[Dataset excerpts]
========================

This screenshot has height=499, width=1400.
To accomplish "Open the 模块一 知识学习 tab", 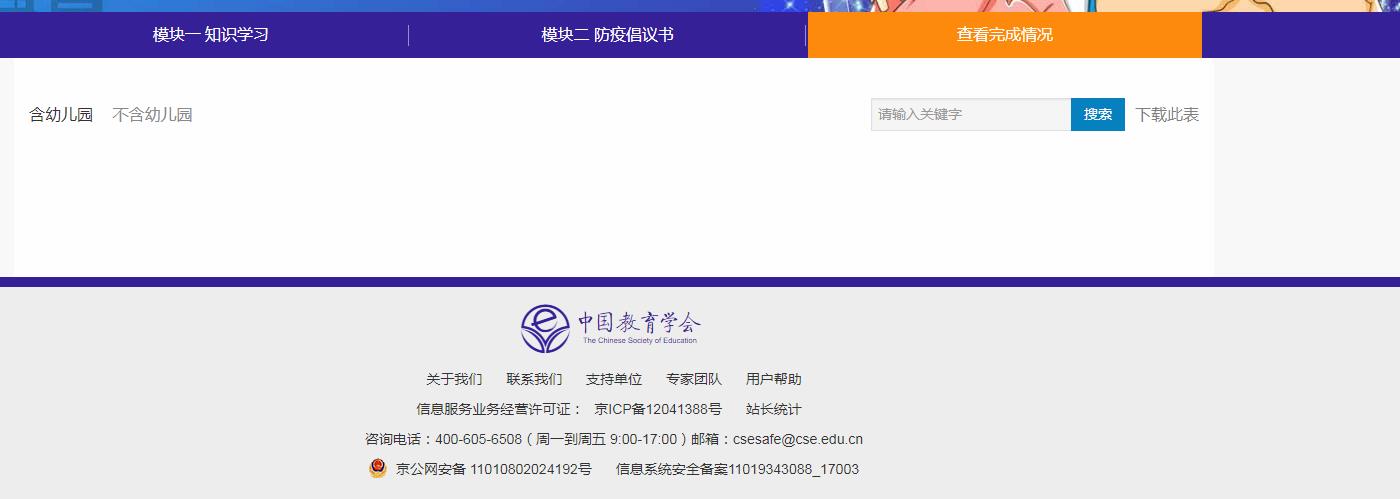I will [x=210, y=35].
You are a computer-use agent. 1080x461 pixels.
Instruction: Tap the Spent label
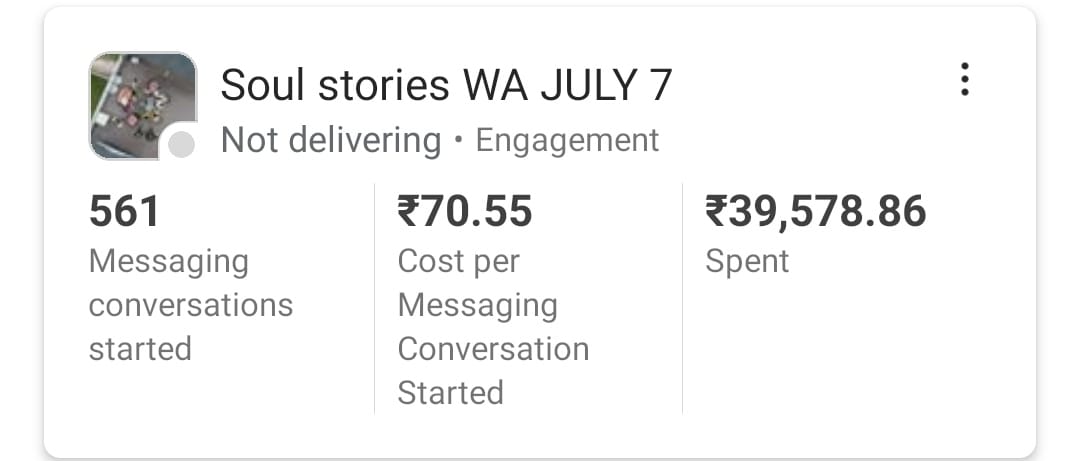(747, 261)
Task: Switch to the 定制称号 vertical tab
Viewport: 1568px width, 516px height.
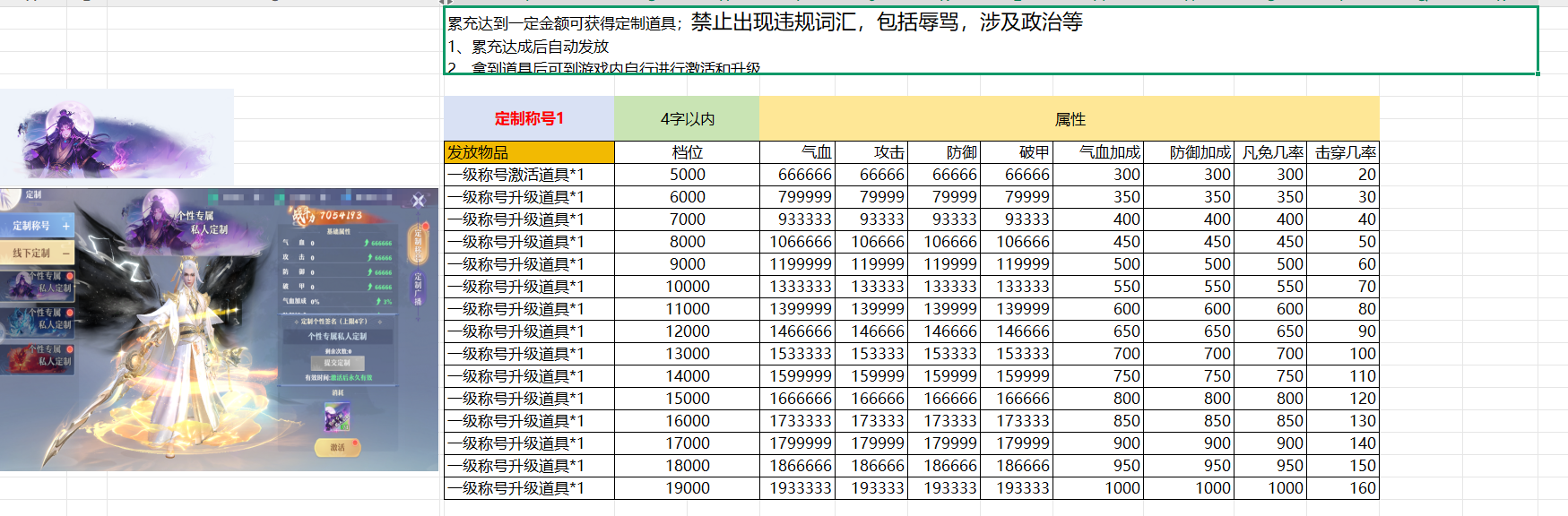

========================

● **Goal of the exercise**
The count of lines in the records above holding the word "width" should be reported as a number, with nothing added.

● **Output below**
2